SELECTED TEXT:

_ _ _

# Samsung 226BW LCD w/ Samsung MagicTune Softs



## s1rrah (May 22, 2007)

*Samsung MagicTune, anyone?*

First off, let me just say that I love the Samsung 226BW; this is a rather exceptional statement coming from a very recent CRT convert, not to mention one from the visual design field:

...







...


*MagicTune: Released with 225BW but not 226BW?*

Prior to being the proud and quite pleased owner of a Samsung 226BW LCD, I had tried it's predecessor, the 225BW; even though I took the 225BW back after a couple days, mostly due to reading some reviews of the 226 model, I still was upset to find that the 226BW LCD did not ship with Samsung's MagicTune software, as the 225BW did.

Maybe I got a bum package or something and everyone else's 226BW shipped with MagicTune, but, for whatever reason, my particular monitor did not.

Anyway, ...

Since I was totally impressed with the MagicTune calibration routine and since I hate using the OSD buttons on the monitor to make changes to my display, and since Magic Tune is freely available for download from Samsung's site, I decided to install it and try it with my 226BW anyway.

What I've found, after two months or so with this Samsung 226BW LCD  is that the MagicTune software has become indispensable insofar as a daily tool, especially it's color calibration routine which allows you to save user profiles and load them automatically at startup; furthermore, if I ever need to fine tune the monitor's settings (brightness/contrast/gamma), I don't have to lean forward and actually use the monitors OSD buttons (I've in fact, *never* used the button interface on the monitor).

Anyway, on the chance that all 226BW's shipped without MagicTune, I thought I'd write a short post on my own experiences with it while also highly recommending it to anyone who hasn't installed it.


*MagicTune Download*

The main MagicTune download page, at Samsung's website is here: MagicTune Download 

There's quite a few different versions of MagicTune available on the main download page, and it seems some are indicated to only be for certain Samsung monitors; since I'm using XP Home and since, technically, the 226BW is not listed as a supported monitor, I simply decided to go with the 'Premium' version which has no specific model or models associated with it:

MagicTune Premium for XP _(direct download)_: XP Version 


*The Calibration Function*

What I've found most invaluable, and especially since coming from a decade of using high end 21"+ trinitrons (visual design professional) has been the color calibration routine built into Magic Tune's "Color" tab.

_ _ _

(Records for locating displayed items)
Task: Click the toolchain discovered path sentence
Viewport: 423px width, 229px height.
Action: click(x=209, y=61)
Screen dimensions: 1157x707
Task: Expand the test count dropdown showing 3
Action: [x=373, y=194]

_ _ _

TASKS AND EXERCISES:
1: Summarize the forum post in two sentences.
2: Write out the passage of the forum post starting with "What I've found, after" and going on through "on the monitor).", keeping every word unchanged.

ANSWERS TO THE PROBLEMS:
1: After switching from a CRT, the poster found that the Samsung 226BW LCD did not ship with Samsung's MagicTune software as the 225BW had, and installed the free download from Samsung's site anyway. After about two months, MagicTune became an indispensable daily tool, especially its color calibration routine, which saves user profiles and loads them at startup, and the poster highly recommends it to anyone who hasn't installed it.

2:
What I've found, after two months or so with this Samsung 226BW LCD  is that the MagicTune software has become indispensable insofar as a daily tool, especially it's color calibration routine which allows you to save user profiles and load them automatically at startup; furthermore, if I ever need to fine tune the monitor's settings (brightness/contrast/gamma), I don't have to lean forward and actually use the monitors OSD buttons (I've in fact, *never* used the button interface on the monitor).